_Aufgaben_:
- a) Fassen Sie im Lesetext den Absatz, der mit „2.2.1 […] Ob der Nachteil“ beginnt, in Stichpunkten zusammen, ohne seine Kernaussagen wegzulassen.
- b) Zitieren Sie aus dem Lesetext wörtlich die Passage von „2.2.2 […] Nach“ bis einschließlich „zugrunde liegt […].“.

_Lesetext_:
· · ·
Für den Anspruch auf Besei­t­i­gung der Eigen­tumsstörung, der sich gegen jede Art der Ein­wirkung richtet, ist ein miss­bräuch­lich­es Ver­hal­ten laut Bun­des­gericht irrelevant: 

2.2.1 […] Ob der Nachteil im Ver­hält­nis zu den Kosten, die der Stör­er zu sein­er Besei­t­i­gung aufwen­den muss, als ger­ingfügig anzuse­hen ist, spielt dabei unter Vor­be­halt des Rechtsmiss­brauchs grund­sät­zlich keine Rolle, lässt doch Art. 641 ZGB für der­ar­tige Abwä­gun­gen keinen Raum (vgl. BGE 68 II 369 E. 4 […]). Geht es wie hier um einen Anspruch auf ein Tun bzw. Unter­lassen, betra­chtet die Lehre ein krass­es Missver­hält­nis der Inter­essen bzw. ein fehlen­des oder ungenü­gen­des Inter­esse eines an sich zuste­hen­den Rechts, als einen möglichen Rechtsmiss­brauch­statbe­stand […]. Allerd­ings ist offen­bar­er Rechtsmiss­brauch nur mit grösster Zurück­hal­tung anzunehmen und im Zweifel das formelle Recht zu schützen […]; je mehr das zu schützende formelle Recht absolute Gel­tung beansprucht, desto restrik­tiv­er muss Rechtsmiss­brauch angenom­men wer­den. Das gilt ins­beson­dere für das absolute Recht auf Eigentum; […].

Das Bun­des­gericht stützt dage­gen das Vor­brin­gen der Beschw­erde­führerin, dass bei der Prü­fung der Rechtsmiss­bräuch­lichkeit eines Ver­hal­tens auch zu fra­gen ist, ob und inwieweit das Ver­hal­ten der Gegen­partei sich auf deren Recht auswirkt, rechtsmiss­bräuch­lich­es Ver­hal­ten der anderen Partei zu rügen:

2.2.2 […] Nach der im öffentlichen Recht vertrete­nen Auf­fas­sung kann sich z.B. auch ein Bauherr auf den Grund­satz der Ver­hält­nis­mäs­sigkeit berufen, der nicht gut­gläu­big gehan­delt hat (BGE 132 II 21 E. 6.4 S. 39 f.). Diese Regel, die im Ver­hält­nis zwis­chen der öffentlichen Hand und Pri­vat­en Gel­tung beansprucht, lässt sich indes nicht ohne Weit­eres auf das vom Pri­va­trecht beherrschte Ver­hält­nis zwis­chen zwei Pri­vat­en über­tra­gen. Im Pri­va­trecht ver­weigert die Lehre vielmehr dem Schuld­ner die Einrede der unzuläs­si­gen Recht­sausübung aus dem Gesicht­spunkt der Beru­fung auf eigenes Unrecht, wenn zurechen­bare Nach­läs­sigkeit die Pflichtver­let­zung mit­be­wirkt hat […] oder wenn wider­rechtlich­es Ver­hal­ten aus­nahm­sweise ein­er Recht­sausübung zugrunde liegt […].
· · ·
_Datenauszug_:
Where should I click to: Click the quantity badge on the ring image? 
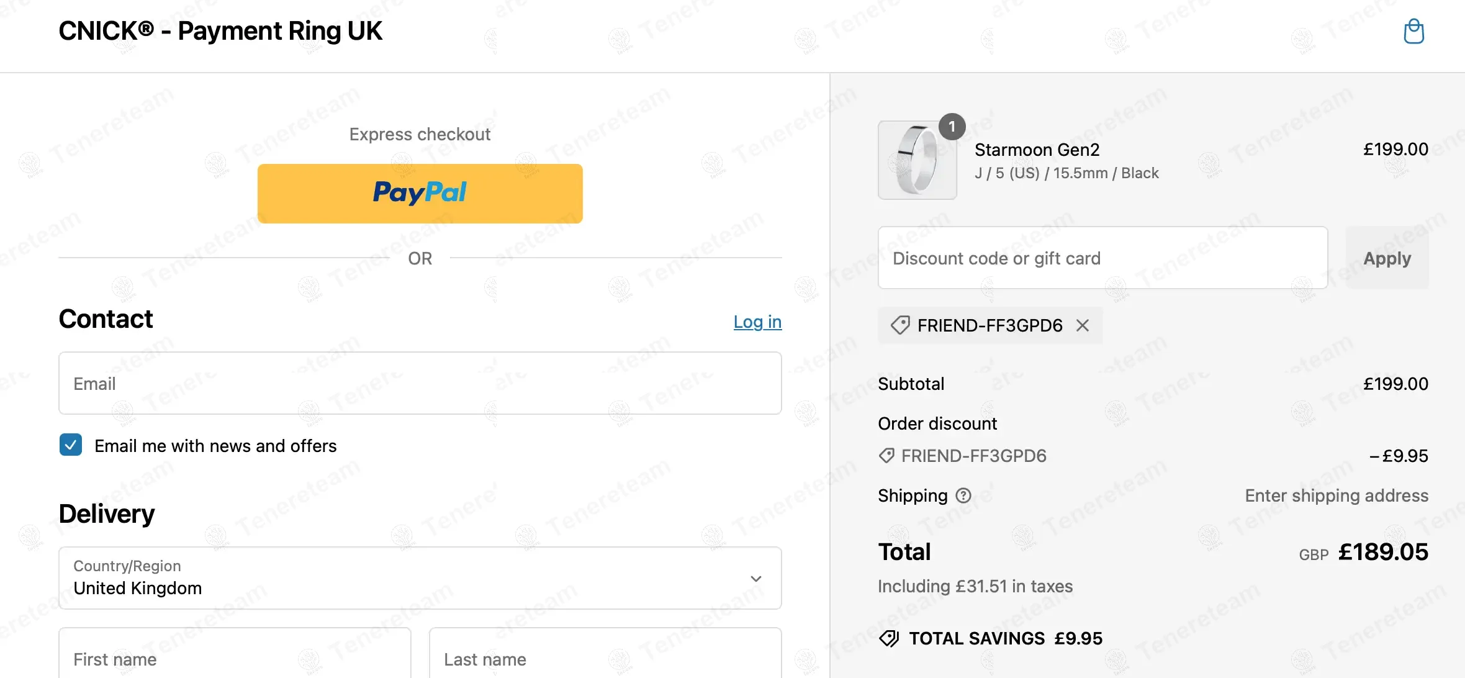coord(952,127)
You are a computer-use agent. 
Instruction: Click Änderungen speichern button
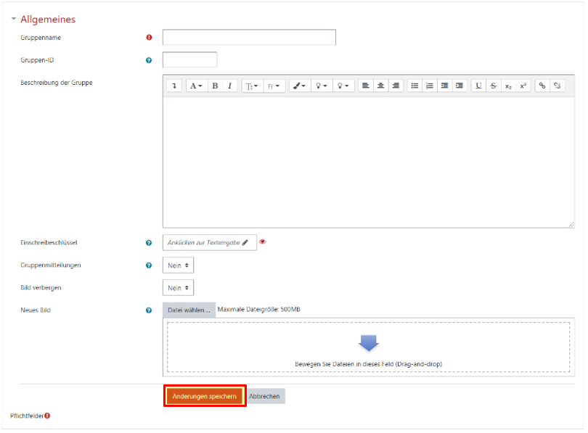204,397
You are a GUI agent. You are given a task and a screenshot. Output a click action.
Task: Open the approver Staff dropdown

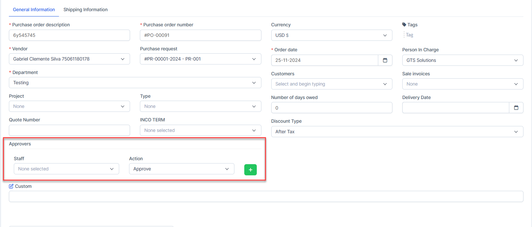pos(66,169)
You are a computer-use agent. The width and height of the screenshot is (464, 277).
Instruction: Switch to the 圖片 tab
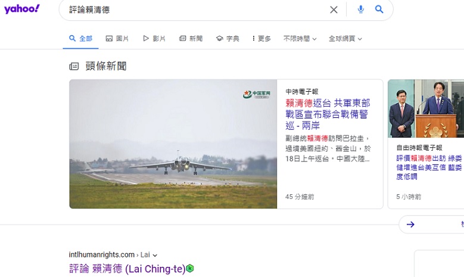[117, 39]
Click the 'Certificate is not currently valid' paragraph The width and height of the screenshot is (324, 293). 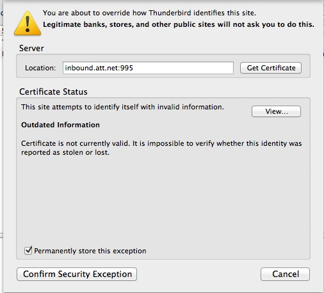click(161, 148)
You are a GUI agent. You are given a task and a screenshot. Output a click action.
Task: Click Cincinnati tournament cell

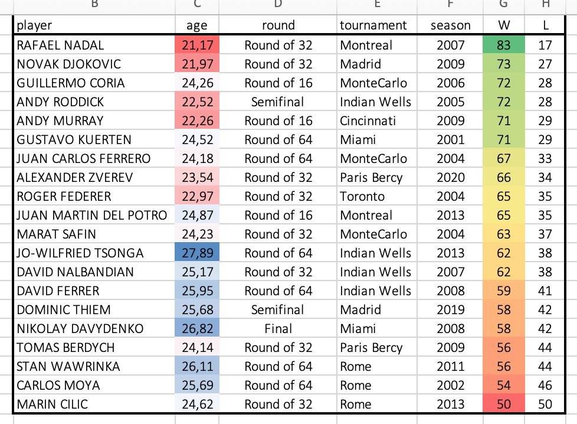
· · ·
_Lösungen_:
- a)
- Ob der Nachteil im Verhältnis zu den Beseitigungskosten des Störers geringfügig ist, spielt grundsätzlich keine Rolle, unter Vorbehalt des Rechtsmissbrauchs. Art. 641 ZGB lässt für solche Abwägungen keinen Raum (vgl. BGE 68 II 369 E. 4).
- Bei einem Anspruch auf ein Tun bzw. Unterlassen betrachtet die Lehre einen möglichen Rechtsmissbrauchstatbestand als gegeben bei:
  - einem krassen Missverhältnis der Interessen oder
  - einem fehlenden bzw. ungenügenden Interesse an einem an sich zustehenden Recht.
- Offenbarer Rechtsmissbrauch ist nur mit grösster Zurückhaltung anzunehmen. Im Zweifel ist das formelle Recht zu schützen.
- Je mehr das formelle Recht absolute Geltung beansprucht, desto restriktiver ist Rechtsmissbrauch anzunehmen. Das gilt insbesondere für das absolute Recht auf Eigentum.

- b)
2.2.2 […] Nach der im öffentlichen Recht vertrete­nen Auf­fas­sung kann sich z.B. auch ein Bauherr auf den Grund­satz der Ver­hält­nis­mäs­sigkeit berufen, der nicht gut­gläu­big gehan­delt hat (BGE 132 II 21 E. 6.4 S. 39 f.). Diese Regel, die im Ver­hält­nis zwis­chen der öffentlichen Hand und Pri­vat­en Gel­tung beansprucht, lässt sich indes nicht ohne Weit­eres auf das vom Pri­va­trecht beherrschte Ver­hält­nis zwis­chen zwei Pri­vat­en über­tra­gen. Im Pri­va­trecht ver­weigert die Lehre vielmehr dem Schuld­ner die Einrede der unzuläs­si­gen Recht­sausübung aus dem Gesicht­spunkt der Beru­fung auf eigenes Unrecht, wenn zurechen­bare Nach­läs­sigkeit die Pflichtver­let­zung mit­be­wirkt hat […] oder wenn wider­rechtlich­es Ver­hal­ten aus­nahm­sweise ein­er Recht­sausübung zugrunde liegt […].